There are times when people need to investigate issues that require configuration or environment that is hard to reproduce locally, and they use gomote instances for such debugging sessions.
A limitation of the current implementation of this system is that all remote buildlets are lost when cmd/coordinator restarts. This limitation is documented in doc/remote-buildlet.txt:
Currently, if the coordinator dies or restarts, all buildlets are lost.
An unfortunate consequence is that this can reduce the window of time when cmd/coordinator can be re-deployed without disrupting investigative done by others.
This can generally be worked around by coordinating with people who are using gomotes to find a good time for a deploy, but it scales poorly when there are more concurrent investigations being done, especially during business hours.
This is the tracking issue to track how much of a problem it is and investigate ways to improve this situation if it ends up becoming a bottleneck.

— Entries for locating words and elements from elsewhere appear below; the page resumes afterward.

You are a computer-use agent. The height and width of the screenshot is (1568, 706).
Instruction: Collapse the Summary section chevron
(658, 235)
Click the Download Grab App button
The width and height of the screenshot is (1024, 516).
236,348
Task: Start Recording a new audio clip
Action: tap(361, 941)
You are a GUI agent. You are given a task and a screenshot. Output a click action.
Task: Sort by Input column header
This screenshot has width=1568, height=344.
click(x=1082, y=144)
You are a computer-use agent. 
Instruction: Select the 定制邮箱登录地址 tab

An ultimate solution would be a mechanism that makes it possible to redeploy coordinator without losing gomote sessions, or at least makes it possible to re-connect to them without their state getting lost.

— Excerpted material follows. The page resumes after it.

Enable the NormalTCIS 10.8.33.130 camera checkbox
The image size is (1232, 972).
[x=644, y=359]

Short of that solution, if finding a deploy window starts to become difficult to do and starts to block other work, then perhaps some sort of a queue can be arranged so that a future deploy can be scheduled in advance, and people don't start new gomote sessions just as older ones wrap up.
In my experience this isn't a huge problem that warrants spending a lot of time on yet, but I just wanted to share some initial thoughts.
An interim solution could be to break out the gomote ssh proxy endpoint into its own service, as it likely needs to be deployed less frequently than the coordinator itself. This would still require some persistent state to be managed across coordinator deploys, though.